▸ Task directions
According to the text about New Hope below, in which settings do New Hope's certified gambling counselors provide care? List every setting it names.

New Hope provides Halfway House services for both men and women and has some low income housing available under its Epiphany House programs. Ron Hari, a now retired former Chairman of New Hope’s Board indicated that New Hope saved the Epiphany House programs from total collapse when they began managing them and eventually took them over several years ago. Housing residents include Epiphany House Halfway House graduates that may continue to be engaged in outpatient services and others qualified for low income housing; applications from others recovering from substance use and other mental health disorders and in need of and qualified for low income housing are encouraged.
Treating All Addictions, Including Gambling
New Hope has the State’s only inpatient care for compulsive gambling and has five certified gambling counselors on staff providing care in inpatient, outpatient and halfway house settings. According to Dr. Comerford, 7 percent of individuals admitted into inpatient services screen positive for gambling disorders, and most have other substance use problems.
“The pleasure center in the brain is affected the same way from gambling as it is with drugs,” Dr. Comerford said. He noted that the Diagnostic and Statistical Manual V will likely include gambling under addiction, not as a separate impulsive disorder.
Developing Tools for Better Engagement and Prediction of Relapse
While overseeing programs that serve an increasing number of clients and preparing the agency for massive changes in the healthcare system, Dr. Comerford is also involved in the development of tools that would help maximize clients’ participation in treatment and improve treatment outcomes.

▸ Information provided
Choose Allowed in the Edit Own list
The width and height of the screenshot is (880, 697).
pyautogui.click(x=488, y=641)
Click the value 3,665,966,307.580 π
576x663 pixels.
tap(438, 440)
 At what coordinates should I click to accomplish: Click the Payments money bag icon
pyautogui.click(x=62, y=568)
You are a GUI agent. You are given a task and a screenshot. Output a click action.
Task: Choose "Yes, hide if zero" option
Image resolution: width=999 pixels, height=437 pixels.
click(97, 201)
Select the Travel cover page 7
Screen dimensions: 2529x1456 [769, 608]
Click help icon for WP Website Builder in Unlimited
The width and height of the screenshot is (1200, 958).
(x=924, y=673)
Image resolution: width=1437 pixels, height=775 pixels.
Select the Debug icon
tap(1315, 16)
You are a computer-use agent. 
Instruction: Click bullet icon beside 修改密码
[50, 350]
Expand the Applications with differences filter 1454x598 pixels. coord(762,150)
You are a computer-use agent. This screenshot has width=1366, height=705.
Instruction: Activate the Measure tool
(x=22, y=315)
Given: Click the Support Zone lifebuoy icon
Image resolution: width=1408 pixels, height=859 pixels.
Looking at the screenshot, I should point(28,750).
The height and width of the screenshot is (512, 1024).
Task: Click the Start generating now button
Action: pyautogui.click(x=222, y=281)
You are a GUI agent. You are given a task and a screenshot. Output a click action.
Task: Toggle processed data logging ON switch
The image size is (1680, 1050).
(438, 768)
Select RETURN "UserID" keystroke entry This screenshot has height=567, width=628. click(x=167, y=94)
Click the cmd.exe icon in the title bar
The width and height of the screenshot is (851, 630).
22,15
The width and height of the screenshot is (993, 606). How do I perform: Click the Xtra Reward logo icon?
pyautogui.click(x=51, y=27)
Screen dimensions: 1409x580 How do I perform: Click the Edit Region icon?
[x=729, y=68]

▸ Answer
- Inpatient
- Outpatient
- Halfway house